"Mr. Robot" Is Demolishing The Idea That Tech Is A Man's World
Technology "tends to be a man's world, and we want to destroy that concept," the show's creator told BuzzFeed News.
Just one night after Pretty Little Liars revealed that a mysterious sociopathic tormenter is a transgender woman, the gender identity of a non-passing transgender woman of color scarcely even registered on Mr. Robot. The USA series' vigilante hacker protagonist, Elliot (Rami Malek), assumes that the head of a powerful Chinese hacker group is a man, and refers to Whiterose (B.D. Wong) as "he" moments before meeting her. When Elliot sees Whiterose, he seamlessly switches pronouns: "She's trolling me," he thinks to himself.
Mr. Robot's creator and showrunner, Sam Esmail, is matter-of-fact about it: "There are obviously people on all different [points] on the spectrum of gender and sexuality that make up this world, and I just try and portray that reality, as sort of — I don't want to say the word 'casually,' but be as up front as possible," Esmail said in a phone interview. It is not remarked upon in the show because it should be unremarkable. "We display it full-frontal, without any apologies."
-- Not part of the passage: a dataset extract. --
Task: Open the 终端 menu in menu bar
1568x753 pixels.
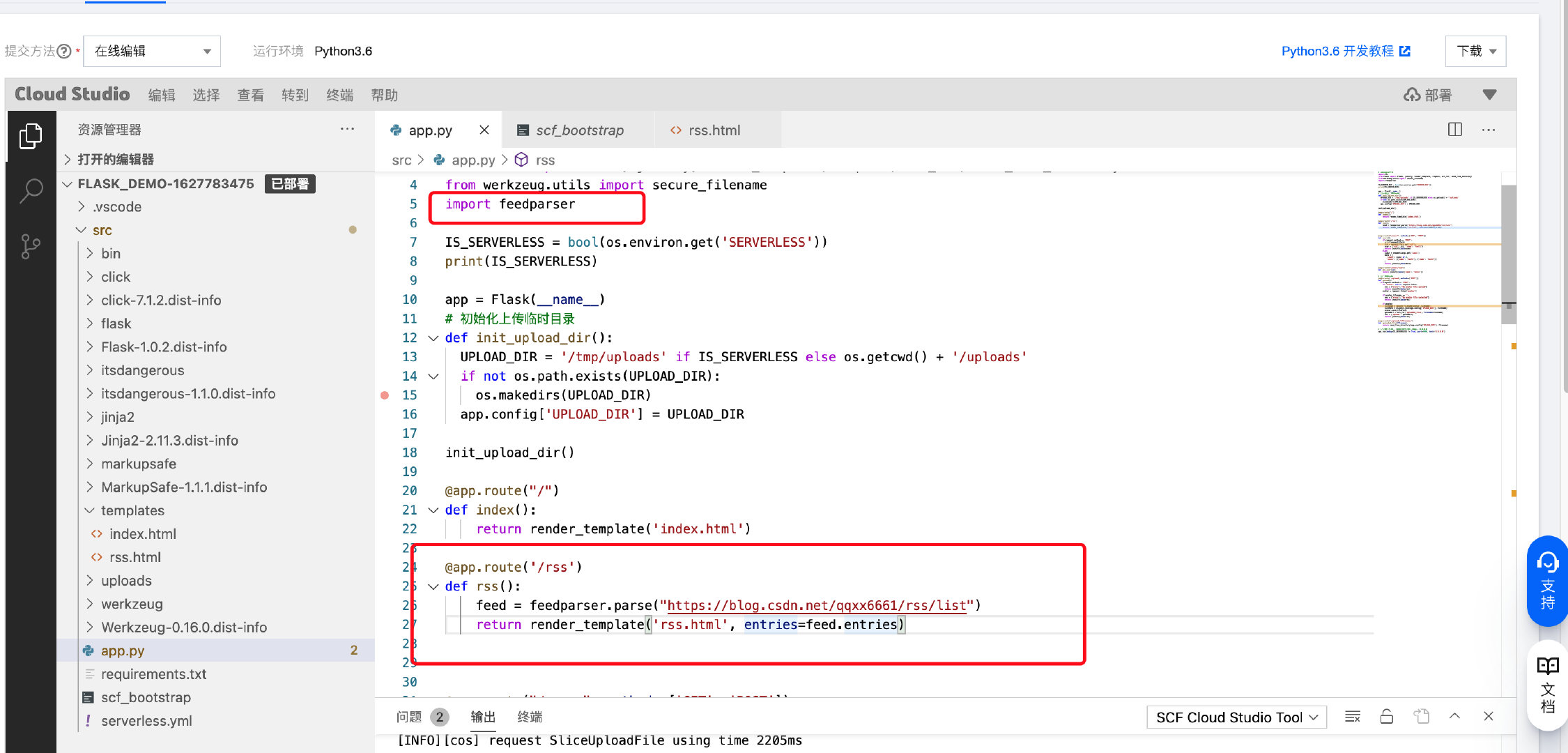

The head of the dangerous hacker group the Dark Army was always going to be a woman, Esmail noted. "We want to subvert those expectations," he said. "One of the things, especially in technology, that we play with is that it tends to be a man's world, and we want to destroy that concept. … In walks Whiterose, and she's not the man everyone thought she was gonna be." For reasons he could not explain, he always pictured Wong playing the role. "He was perfect for the part, he just wasn't the right gender," Esmail recounted. "And then I realized, 'Well wait a minute, that's faulty logic.'" Gender identity doesn't have to be limited by that kind of logic.
Whiterose's scene is only a handful of minutes long, but it leaves a mark. She is ultracompetent, intimidating, deliberate, controlling: seemingly the opposite of unstable Elliot. However, this wasn't intentionally subverting the stereotype that binds transgender identity to insanity (for an example of the cliché, see Pretty Little Liars).
"I never checked the rule book on what tropes there are with trans, and then tried to do the opposite," Esmail said. "We just thought about the character … What was her path like? What if she was a very controlled person? What if she was incredibly ambitious? What if she had leadership skills? And then that's sort of what formulated Whiterose."
Esmail was hesitant to answer whether Whiterose's gender identity was integral to the story, because it might reveal too much of the series' plot, but he did say, "Identity is a huge theme in our show … We have these disparate identities, and the reality of who we are is ever shifting." Whiterose fits into this theme because "she clearly was born a man, but she identifies as the exact opposite, and she makes that very bold decision to show that. Again, without getting into spoilers, I think this kind of hits our theme on the head right there."
It's unclear whether Whiterose will return in a later episode, but Esmail gave a "strong suggestion/hint" that the audience should watch all the way through the credits in the Aug. 26 season finale. Suggestion/hint notwithstanding, Whiterose has already chipped away at Elliot's assumptions, much like the other female characters around him. Elliot's attempts to save damsels in distress backfire, sometimes with dire consequences — when he unsuccessfully speaks up for his friend Angela (Portia Doubleday) at work, he alienates her; his attempt to save his girlfriend Shayla (Frankie Shaw) from sexual violence over her protestations results, ultimately, in her death.
"It's a little tough, because it's not as if I have conceived of the story or I conceived of character attributes as a way of analyzing masculinity in America," Esmail said with a chuckle. "Elliot is trying to be a man, is trying to find what that means, 'to be a man,' and part of that is being a hero, and that's the lie he tells himself."
"When I decided we'd do the show, I did not consider Elliott a hero, but what I thought would be interesting is if Elliot considers himself a hero," Esmail said. For the showrunner, Elliot's flaws and illusions "reflect a potential fractured masculinity." This is also reflected in Whiterose herself — the malleable nature of identity, and the insufficiency of gender norms.